Sim. Eu inclusive de vez em quando pergunto para meus chefes (do conselho de administração): eu devo ser substituído? E vai chegar um momento em que a resposta vai ser sim. E tudo bem, porque a empresa tem de priorizar produtividade, honestidade e aprendizado.

O Netflix não confere despesas ou dias de férias, mas admite que isso acaba saindo mais caro. Por que a empresa, então, tomou esse caminho?

Em muitas empresas, o objetivo é que tudo seja limpo, eficientes, estéril. E isso pode funcionar para eles. Mas nós queremos ser férteis, bagunçados – a gente opera no limite do caos. E por esse motivo que a gente se permite ter grandes ideias e abraçar a criação de novos conceitos de negócio.

• A Netflix é uma empresa americana que se torna cada vez mais global. Novas culturas estão influenciando a companhia?
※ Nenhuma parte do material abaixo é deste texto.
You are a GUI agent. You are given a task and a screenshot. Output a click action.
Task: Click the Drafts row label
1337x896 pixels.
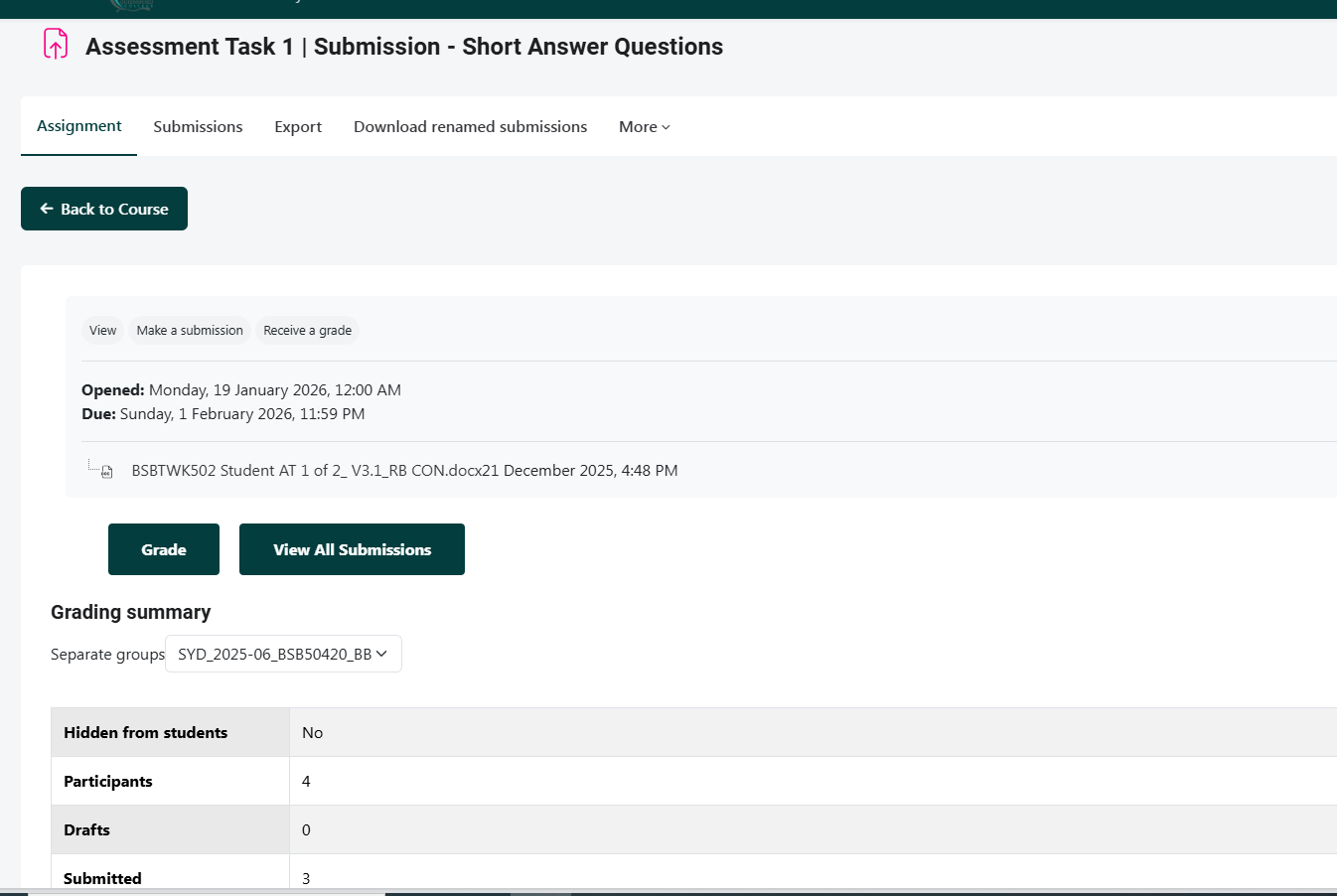87,830
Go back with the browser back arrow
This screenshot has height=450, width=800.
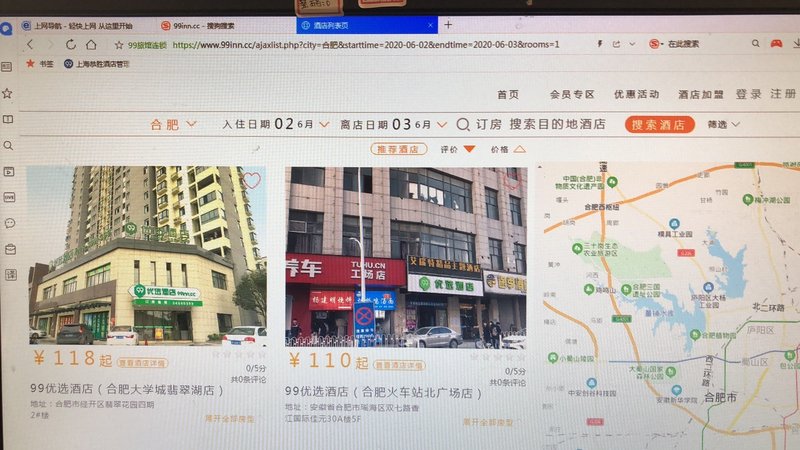click(30, 45)
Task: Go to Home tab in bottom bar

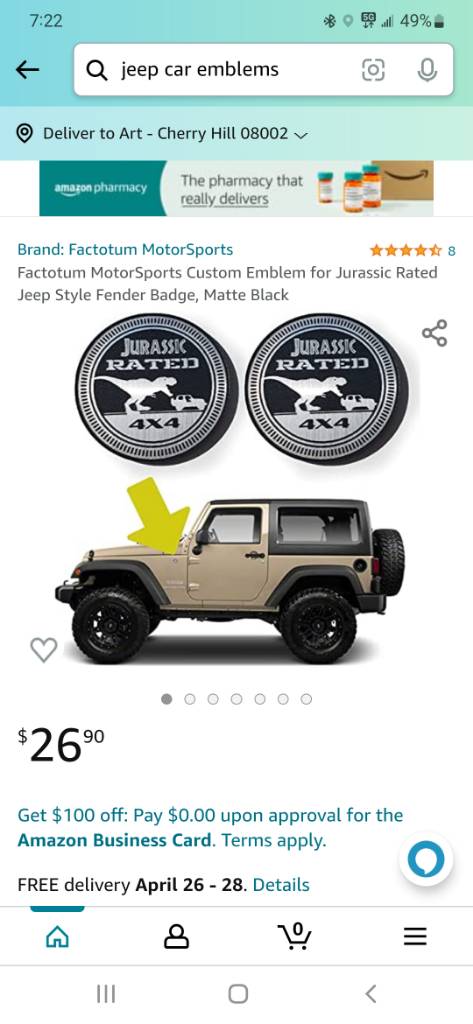Action: pos(57,936)
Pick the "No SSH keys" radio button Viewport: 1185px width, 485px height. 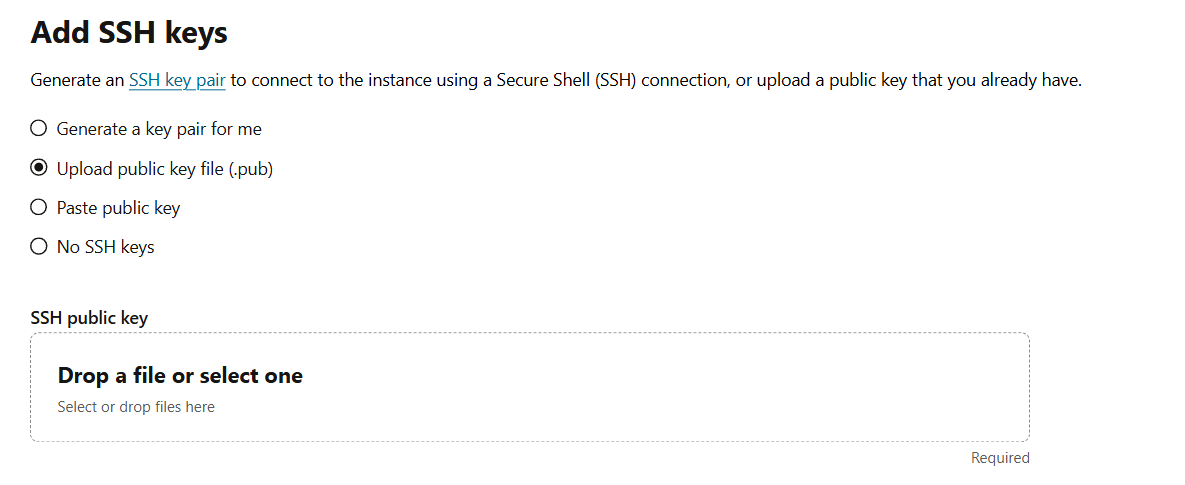(x=39, y=247)
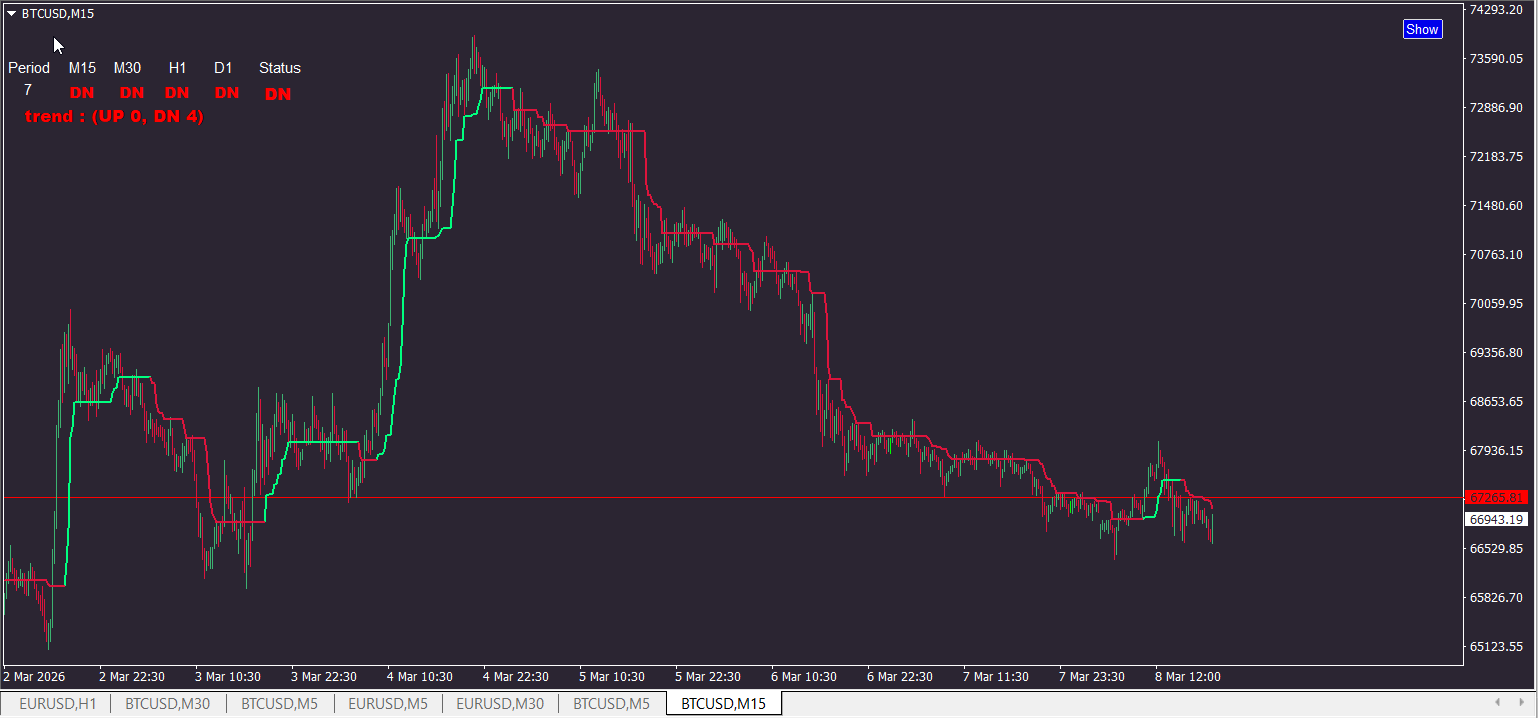Click the trend UP 0 DN 4 text

click(x=114, y=117)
Definitivamente, esse processo está nos tornando melhores. Americanos não gostam de perder tempo ou bater papo – parece falso e perda de tempo. Os brasileiros, porém, gostam de conversar na hora do almoço, de falar de outras coisas e depois voltar ao trabalho. Entendemos que, nesse aspecto, o jeito brasileiro é melhor. No longo prazo, é mais eficaz, porque você forma relações com as pessoas. Ao redor do mundo, mudamos para reuniões mais abertas, em que as pessoas podem conversar mais, falar sobre a vida em geral. Isso nos tornou melhores.